--- Start Source excerpt ---

After losing his 12th decision in a row, Ricky Romero admitted that he was out of answers.
"What else can I say? It's worn on me," the Toronto pitcher said after the Blue Jays lost 9-4 to the Tampa Bay Rays on Sunday. "I was born a winner. Going through something like this, I would never wish upon anyone. It's tough."
Romero (8-13) did not get an out from seven batters in Tampa Bay's six-run second inning. He was charged with seven runs on eight hits and a walk and did not strike out a batter on his one-plus innings. His earned-run average increased to 5.85.
He was surprised by the way things turned out because he had pitched so well on Aug. 28 despite taking the loss against the New York Yankees, allowing two runs in seven innings.
'At this point we don't have any plans on shutting him down.' — Blue Jays manager John Farrell on starting pitcher Ricky Romero
"We had the same game plan as the one we had in New York," he said. "It just didn't work. You know, just getting ahead with fastballs and stuff like that. They came out aggressive. I was ahead of some guys but just wasn't able to put them away."

--- End Source excerpt ---

What you should do » Condense the paragraph of the game report that starts "Romero (8-13) did not get an out" into a short bulleted list that keeps its main facts. Rely only on the game report for what follows.

--- Start Dataset extract ---

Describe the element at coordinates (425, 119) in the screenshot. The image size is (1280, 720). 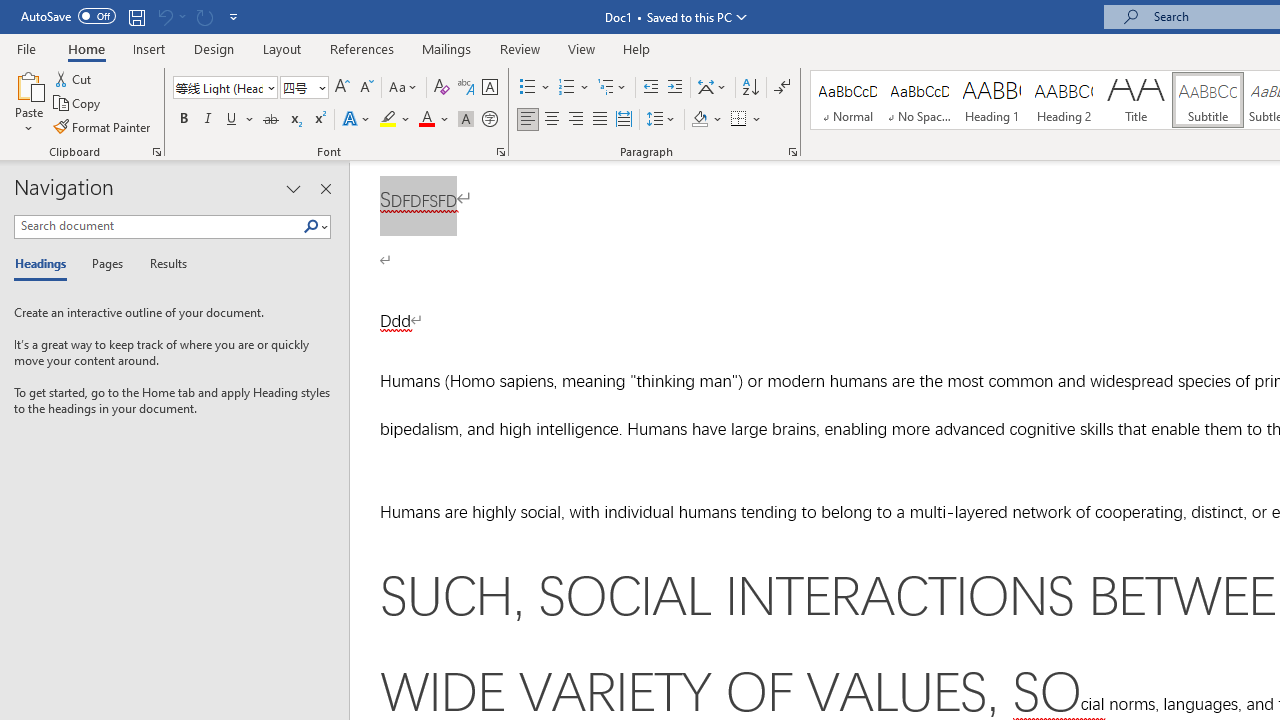
I see `'Font Color Red'` at that location.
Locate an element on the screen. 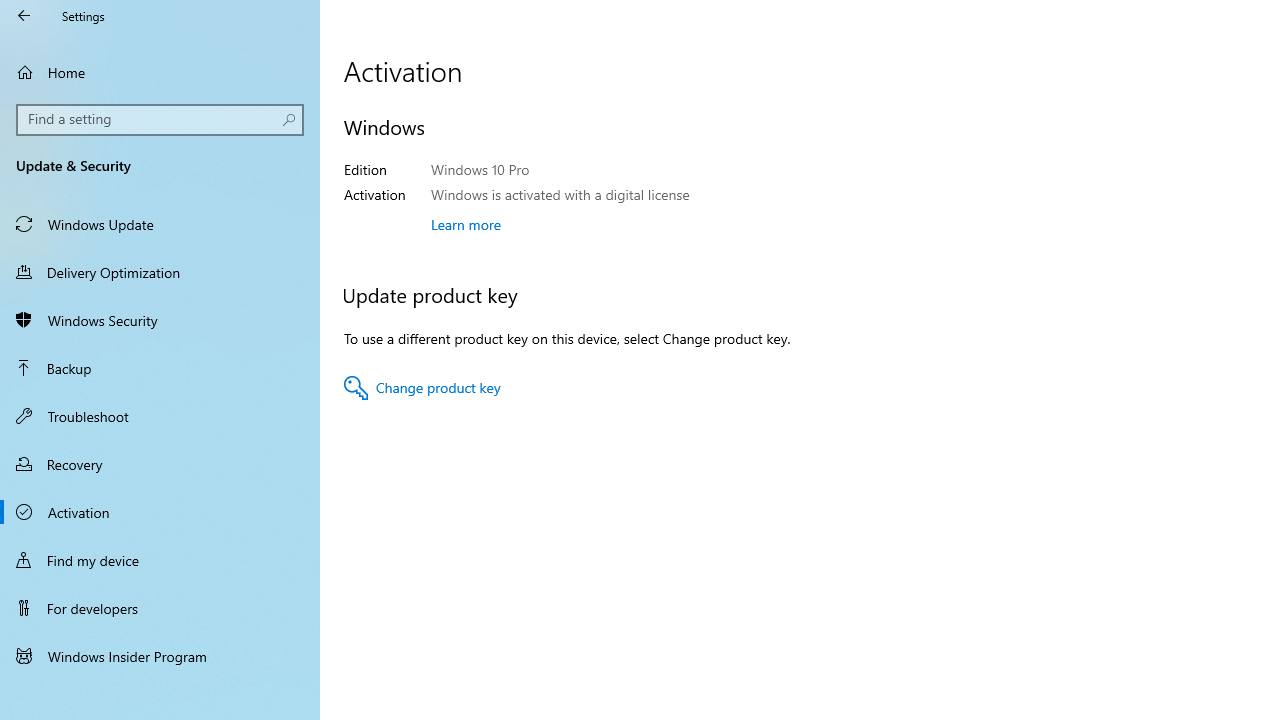 The width and height of the screenshot is (1280, 720). 'Change product key' is located at coordinates (421, 388).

--- End Dataset extract ---

Answer to the exercise »
- Romero's record: 8-13
- Got no outs against seven batters in Tampa Bay's six-run second inning
- Charged with seven runs on eight hits and a walk
- No strikeouts in one-plus innings
- ERA rose to 5.85